Oleg Kovalenko : We have not heard from you. Do you wish to continue the chat?
you: I use Firefox with an add-on called NoScript that blocks scripts by default unless I specifically allow them. When I log into my blog to write a post, I notice that scripts are “partially allowed”. Bettatude.com is allowed, because I whitelisted it, but another from add-content-block.net is being blocked. I have nothing to do with add-content-block.net, and there is no reason a script from that should be trying to run on my page.
Oleg Kovalenko : Could you please provide the domain name?
you: bettatude.com
Oleg Kovalenko : Please hold on, let me check
Oleg Kovalenko : I’m still checking your issue, please stay on hold.
you: I’m not going anywhere. 🙂
Oleg Kovalenko : Ok, thanks.
Oleg Kovalenko : As I see add-content-block.net works fine.
Oleg Kovalenko : Could you clarify your problem.
you: That is precisely my point. Why is that script even trying to run? I have nothing whatsoever to do with add-content-block.net. My domain is bettatude.com and no other.
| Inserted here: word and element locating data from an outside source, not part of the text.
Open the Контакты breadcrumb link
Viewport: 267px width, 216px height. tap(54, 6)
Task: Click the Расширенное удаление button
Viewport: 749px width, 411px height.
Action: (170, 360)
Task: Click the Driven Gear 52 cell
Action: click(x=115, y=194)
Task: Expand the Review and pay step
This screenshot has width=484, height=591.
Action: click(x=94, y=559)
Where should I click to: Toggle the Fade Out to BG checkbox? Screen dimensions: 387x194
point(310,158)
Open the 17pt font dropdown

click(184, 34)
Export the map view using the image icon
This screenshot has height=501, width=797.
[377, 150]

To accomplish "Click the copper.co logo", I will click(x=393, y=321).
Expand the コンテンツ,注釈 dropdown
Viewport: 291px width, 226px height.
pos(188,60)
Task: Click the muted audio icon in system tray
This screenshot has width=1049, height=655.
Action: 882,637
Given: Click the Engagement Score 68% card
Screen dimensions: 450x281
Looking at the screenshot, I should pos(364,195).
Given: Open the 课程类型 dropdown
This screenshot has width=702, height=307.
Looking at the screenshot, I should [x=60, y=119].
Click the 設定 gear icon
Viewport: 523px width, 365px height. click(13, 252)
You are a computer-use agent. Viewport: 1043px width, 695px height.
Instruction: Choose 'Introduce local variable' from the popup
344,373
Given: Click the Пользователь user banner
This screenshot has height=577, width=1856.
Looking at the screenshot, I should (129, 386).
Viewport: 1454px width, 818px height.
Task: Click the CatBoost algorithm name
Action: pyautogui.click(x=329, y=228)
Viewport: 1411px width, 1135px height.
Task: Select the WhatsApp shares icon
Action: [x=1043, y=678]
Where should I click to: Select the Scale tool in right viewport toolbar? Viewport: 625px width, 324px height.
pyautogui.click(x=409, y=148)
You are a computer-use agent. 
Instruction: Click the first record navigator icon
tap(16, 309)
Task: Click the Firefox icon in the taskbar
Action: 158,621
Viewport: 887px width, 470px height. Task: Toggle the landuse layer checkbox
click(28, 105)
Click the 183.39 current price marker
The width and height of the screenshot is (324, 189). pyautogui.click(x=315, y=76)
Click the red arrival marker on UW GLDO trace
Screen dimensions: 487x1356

That script does not belong there; only bettatude.com should be running scripts on my blog.
Oleg Kovalenko : How I can reproduce you problem?
you: Well, as I said, I see the script being blocked (because I use a browser add-on) when I log into my blog at www.bettatude.com/blog to write a post.
Oleg Kovalenko : You may use other browser, there are not problems from our side.
you: Thanks, but I already use FF with scripts blocked, and I use it on Linux. From my research, this appears to be a script that exploits a security hole in IE. It does not affect me in the least–I don’t even use Windows, let alone IE–but *the script should not be there*. Never mind. Thank you for your time.
I had sat here for a good fifteen minutes, waiting for him to “check” (read: go on a break, or actually look and not immediately discover that I had a directory with write permission enabled for all, so he couldn’t blame me), just to see what would happen. I knew they wouldn’t admit it’s their old server setup that caused the problem–I’m running a bog-standard WP install with a couple of officially-sanctioned plugins, and have changed permissions on exactly nothing–but Christ, I thought they’d at least tell their techs to pretend they’re paying attention! Today is my day off, so unless I get distracted or find something more interesting to do, I’ll probably call what they laughingly refer to as “tech support”, just to see what they say. My account expires in December, and P’s (I think) in January, and I’m going to suggest to P that we switch to Hostgator. IX used to be really good, but they’ve gone to hell in a handbasket over the last couple of years, so as far as I’m concerned, they can stick their shiny new servers in Kentucky right up their collective arse. 🙂
Oh yeah…took me forever, but finally, a nice, neat 8×8!